The reduction of per-head inspection fees is met with an increase to brand recording and renewal fees. Compared to surrounding states with brand recording agencies, Nebraska’s fees have consistently remained lower and have not kept pace with inflation. Increases to these fees may cause some heartburn among ranchers, but it needs to be put into perspective.
The current renewal fee is $50 per year to renew a brand registration for four years, but that will increase to $200 for four years (essentially $50 per year). A brand is a trademark that only the person or entity who pays to register it is permitted to apply to the hide of their livestock. No one else is allowed to use that trademark, and given the cost of registering trademarks in other industries, $50 a year to keep a brand active is not a significant expense, especially given the inspection and enforcement regime that exists to prevent others from infringing on your trademark.
Also included in LB 572 is a $50 fee for failure to request an inspection with 48 hours notice. While this idea will likely lead to some producer complaints, it underscores an old adage: “A failure to plan on your part does not necessitate an emergency on mine.”

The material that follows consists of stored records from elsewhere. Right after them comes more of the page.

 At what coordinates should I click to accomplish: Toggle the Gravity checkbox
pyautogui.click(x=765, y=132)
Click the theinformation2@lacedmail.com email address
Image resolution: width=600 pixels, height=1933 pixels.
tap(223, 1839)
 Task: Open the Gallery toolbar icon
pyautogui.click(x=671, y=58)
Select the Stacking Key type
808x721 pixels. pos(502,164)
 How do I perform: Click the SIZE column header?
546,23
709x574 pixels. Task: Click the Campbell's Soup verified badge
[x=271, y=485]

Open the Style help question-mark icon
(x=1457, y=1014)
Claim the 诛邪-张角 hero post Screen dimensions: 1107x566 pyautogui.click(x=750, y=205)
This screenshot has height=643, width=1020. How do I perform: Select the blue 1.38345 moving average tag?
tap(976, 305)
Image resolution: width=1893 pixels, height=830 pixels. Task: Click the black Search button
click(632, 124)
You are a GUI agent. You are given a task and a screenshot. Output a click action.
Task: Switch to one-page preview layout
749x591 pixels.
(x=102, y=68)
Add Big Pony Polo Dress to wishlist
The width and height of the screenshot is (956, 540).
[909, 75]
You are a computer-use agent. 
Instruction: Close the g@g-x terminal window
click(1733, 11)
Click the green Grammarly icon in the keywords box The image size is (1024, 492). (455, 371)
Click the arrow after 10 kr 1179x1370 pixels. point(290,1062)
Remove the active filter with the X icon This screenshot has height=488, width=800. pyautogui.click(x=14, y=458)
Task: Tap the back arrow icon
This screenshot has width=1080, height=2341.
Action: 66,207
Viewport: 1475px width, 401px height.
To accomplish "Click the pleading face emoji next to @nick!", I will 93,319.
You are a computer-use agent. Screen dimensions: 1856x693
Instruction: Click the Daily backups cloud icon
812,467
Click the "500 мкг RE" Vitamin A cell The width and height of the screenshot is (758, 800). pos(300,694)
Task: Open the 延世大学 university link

As it stands, the brand committee has had to negotiate a prickly issue with brand inspector comp time and come under scrutiny by the legislature’s appropriations committee for the amount of comp time it pays out. A penalty for producers who fail to plan ahead and work with their local brand inspector to schedule a time for inspection could force producers to be more respectful and conscious of their brand inspector’s time, and would allow the Brand Committee as an agency to better manage man hours and keep out from under the scrutiny of the state and legislature’s bean counters.
NOT OUT OF THE WOODS
The third brand bill, LB 614, introduced by Sen. Steve Erdman of Bayard, would have striped the RFL program from the Brand Act and forced RFLs to undergo the same manner of brand inspection as non-registered feedlots and cow/calf producers in the inspection area.
During the hearing on Feb. 8, opposition testimony to Erdman’s bill underscored more the value and benefit of the RFL program to the feeder segment in the inspection area, and highlighted more the added benefit it has to feeders who participate in the program.
Testimony also underscored how vulnerable the feeder segment is to so-called “black swan” events, such as weather events, fires at packing houses, and the coronavirus outbreak, which has disrupted the flow of fat cattle to slaughter.
Erdman’s bill was held in committee, but on March 10, he introduced AM 484 which would amend LB 572 to the same effect as LB 614.
The message is the same: LB 572 contained a generous 50 percent fee relief for RFL operators, and while it was welcomed by some in the feeder industry, the minority of RFL operators who have led litigation and legislation against the brand committee will not be satisfied unless they pay nothing.
While AM 410 seeks to keep the field level between the cow/calf producer and the Registered Feeders in the western two-thirds of Nebraska, AM 484 would put everyone on the same standing, regardless of the size of their operation or the contracts or political connections they have.